Assis sur son fauteuil blanc, au centre d’un hall imposant du Musée de la Grande Guerre patriotique de Moscou, Vladimir Poutine s'est mué en conférencier. Face à une audience de jeunes Russes, le maître du Kremlin a distillé son message avec une assurance tranquille, profitant d’une question anodine pour asséner une affirmation retentissante. Le 30 avril dernier, il a déclaré que “certains citoyens de la République française se battent côte à côte avec nos combattants… et ont nommé leur unité comme leurs grands-parents : Normandie-Niémen”.
Cette simple phrase a suffi à soulever une vague de questions, de spéculations et de controverses en France. L'existence d'une telle unité est-elle une réalité militaire ou un outil de propagande dans une guerre qui se joue autant sur le front que sur les réseaux sociaux ? Notre enquête révèle que derrière ce grand bruit se cache en réalité une poignée de combattants surmédiatisés.
Du souvenir de 1942 à l'outil de propagande de 2024
En convoquant la mémoire du célèbre groupe de chasse “Normandie-Niémen”, créé en 1942, Vladimir Poutine ne choisissait pas ses mots au hasard. Il s'appuyait sur un souvenir historique cher aux relations franco-russes, celui de ces pilotes français des Forces françaises libres qui furent l’une des rares forces occidentales à se battre aux côtés de l’Armée rouge sur le sol soviétique.
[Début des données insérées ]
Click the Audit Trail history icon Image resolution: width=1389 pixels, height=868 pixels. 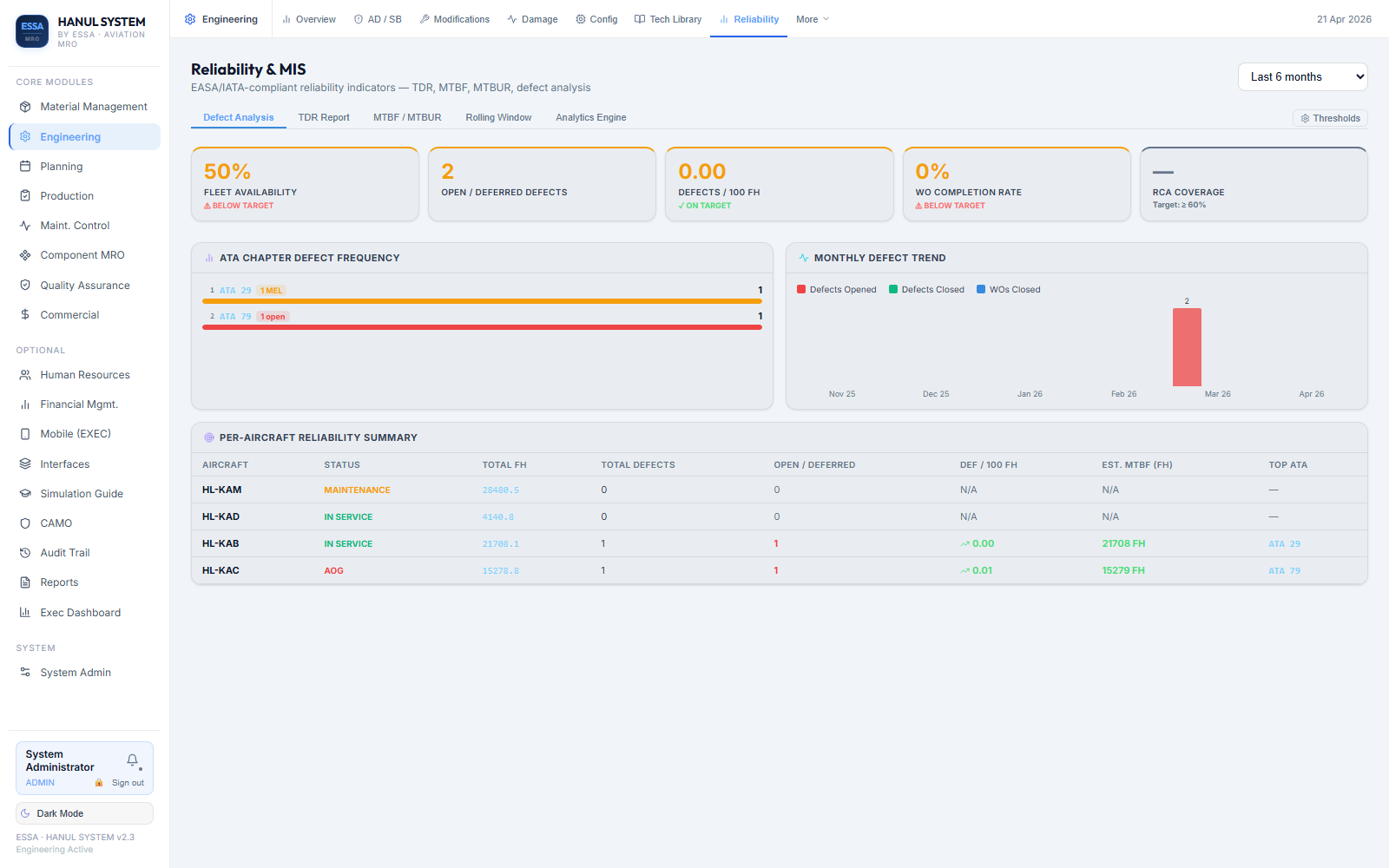(x=25, y=553)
Une collaboration militaire célébrée, que la Russie cherchait manifestement à ressusciter symboliquement.
La réaction en France ne s'est pas fait attendre. Dans les médias, les questions ont fusé : qui sont ces Français combattant pour Poutine ? Combien sont-ils ? Les estimations se sont succédé, tantôt évoquant une trentaine de personnes selon la télévision publique russe, tantôt misant sur une dizaine, voire une “cinquantaine ou une petite centaine”, selon les analyses rapportées par Le Parisien.
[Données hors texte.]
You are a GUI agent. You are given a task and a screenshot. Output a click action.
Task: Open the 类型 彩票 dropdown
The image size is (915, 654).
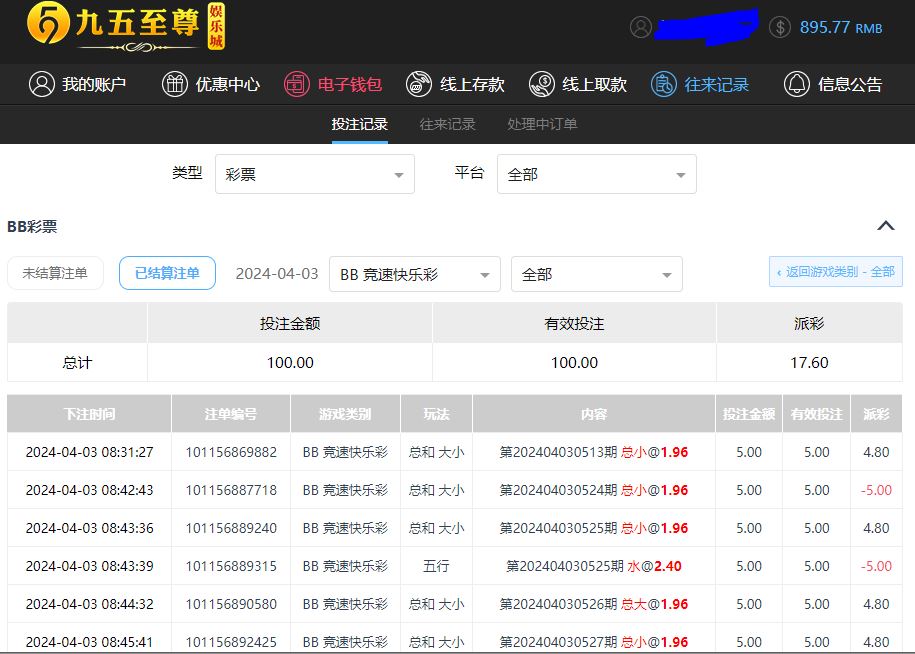[314, 174]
Face à cette confusion, notre propre enquête révèle une réalité bien différente : l'unité "Normandie-Niémen" ne compterait en son sein que trois citoyens d’origine française. Une unité modèle pour le Kremlin, dont la puissance réside bien plus dans son nom que dans ses effectifs.
Sergei Munier, la figure de proue de cette unité fantôme
Au cœur de cette unité médiatique se trouve un individu bien connu des observateurs du conflit : Sergei Munier. D’origine franco-ukrainienne, il est la figure la plus visible de ce nouveau “Normandie-Niémen”. Ancien réserviste de l’armée française au début des années 2010, le natif de Louhansk a d’abord rejoint la lutte armée des séparatistes prorusses du Donbass dès 2014. Un engagement qui ne l'empêchera pas de rentrer en France, où il apparaît en 2016 aux côtés de l'association "Dialogue franco-russe", ou encore en 2019 dans le service d'ordre de manifestations des Gilets jaunes.
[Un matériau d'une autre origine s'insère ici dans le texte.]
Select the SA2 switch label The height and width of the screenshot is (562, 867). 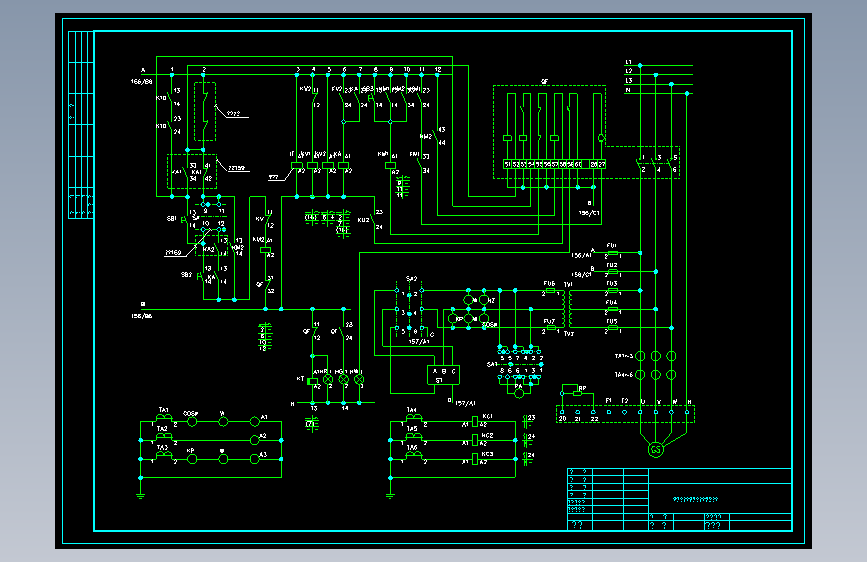(411, 279)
En 2022, lors de l’invasion russe de l’Ukraine, le Franco-Ukrainien reprend les armes et se mue en communicant pour la cause. Sur les réseaux sociaux, il documente son quotidien avec une médiatisation extrême. Filmant tantôt des cadavres dans les rues de Marioupol, tantôt ses propres trajets en véhicule blindé, Sergei Munier n’hésite pas à tout publier, parfois au risque de trop en dire.
Début 2023, son appartenance à la firme de mercenaires Wagner est confirmée par le journaliste Nicolas Quénel, renforçant le lien entre cette “unité” et un réseau paramilitaire controversé.
En fin de compte, l’existence de l’unité “Normandie-Niémen” de 2024 n’est pas un phénomène militaire, mais une opération de communication finement orchestrée. Il s’agit de la preuve que, dans le conflit en Ukraine, la bataille ne se joue pas uniquement avec des armes, mais aussi à travers des symboles et des images.
La déclaration de Poutine et l'hyper-médiatisation de ces quelques hommes visent à créer une illusion de soutien international et à s'approprier un passé glorieux, pour les besoins d’une propagande de plus en plus sophistiquée.